Le Ninja entraînait l’usage et la préparation des explosif et des poisons, en plus de la survivance ‘a l’openfield. Leur aspect physique était essentiel, car on les formait pour devenir capable d’escalader des murs ou murailles et de maîtrisser les arts martiaux, sans ou avec des armes. Depuis leur jeunesse les Ninjas devaient être au courant des dangers de la mort et par conséquent ne l’avoir pas peur. On doit tenir qu’ils avaient des très hautes probabilités de mourir pendant qu’ils accomplissaient leurs missions.
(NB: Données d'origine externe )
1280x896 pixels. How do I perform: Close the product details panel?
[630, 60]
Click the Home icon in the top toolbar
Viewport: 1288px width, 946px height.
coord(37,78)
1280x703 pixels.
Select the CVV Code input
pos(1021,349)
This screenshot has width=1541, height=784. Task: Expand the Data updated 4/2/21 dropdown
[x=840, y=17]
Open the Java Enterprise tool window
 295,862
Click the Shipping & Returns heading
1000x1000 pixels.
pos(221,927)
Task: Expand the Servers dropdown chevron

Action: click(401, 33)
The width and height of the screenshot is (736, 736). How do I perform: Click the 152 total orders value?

Parmi les différentes organisations Ninja, quelques femmes étaient entraînées pour réaliser des tâches d’epionnage et de la reconnaissance, aussi connues comme Kunoichi. Ces femmes guerrières étaient des expertes dans la défense personnelle mais aussi dans l’utilisation des armes pour pallier la supériorité physique de leurs adversaires.

L’arme la plus importante pour un Ninja était le classiqu sabre  Ninjatō ou Shinobigatana. Cependant, ils utilisaient des autres armes entre lesquelles on doit remarques:

Les Shurikens ou des étoiles  ninja ce sont leurs armes les plus connues.
Une corde pour faire de l’escalade avec 3 ou 4 pioches qui avaient le nom de Kanigawa.
Des Poisons et d’antidotes.
Le Bō, gourdins ou des cannes variées.
Une grande quantité des pointes, les  Bō-Shuriken.
Des sarbacanes qui lançaient des projetils empoisonnés, les Fukiya.
Une sorte de poing americain, qu’on appelait Shuko; ou des griffes  en métal aussi connues comme Tekagi, à propos de sa facilité pour déchirer.
Des chaînes ou des cordes avec un poids tournant, elles étaient le Kyoketsu Shoge.
Des Grenades en Magnésium.
Des Endan ou bombes de fumée, des aveuglants ou Metsubushi.
Chardons jeter au sol ou ennemi appelé visage Tetsubishi.
Les Kama, ou des faucilles initiellement utilisées par des agriculteurs.
La kusarigama, qui était une faucille unie à un poids métallique.
La kusarifundo, une chaîne avec des poids dans leurs extrêmes elle était utilisée pour attaquer, bloquer, envelopper ou accrocher.
Yumi, ou des arcs communs d’une seule pièce ou pliage beaucoup plus bas arcades que celles de taille couramment utilisée.

Cependant, la principale technique ou art martial utilisé par les Ninjas quand on ne portaient pas des armes, c’était celle du Jūjutsu; avec laquelle on employait le pouce et les autres doigts pour frapper des points vitaux du corps humain. Une autre école, la Ryū Koto, qui s’specialidé dans le koppo, technique pour casser les os de l’ennemi.

En ce qui concerne les séries (manga et anime) avec une thématique Ninja, la plus célèbre est celle de Naruto, crée par Masashi Kishimoto. Où on raconte l’histoire d’un adolescent qui s’apelle Naruto Uzumaki. Il a été publié à la première fois en 1999 et à la dernière fois en 2015.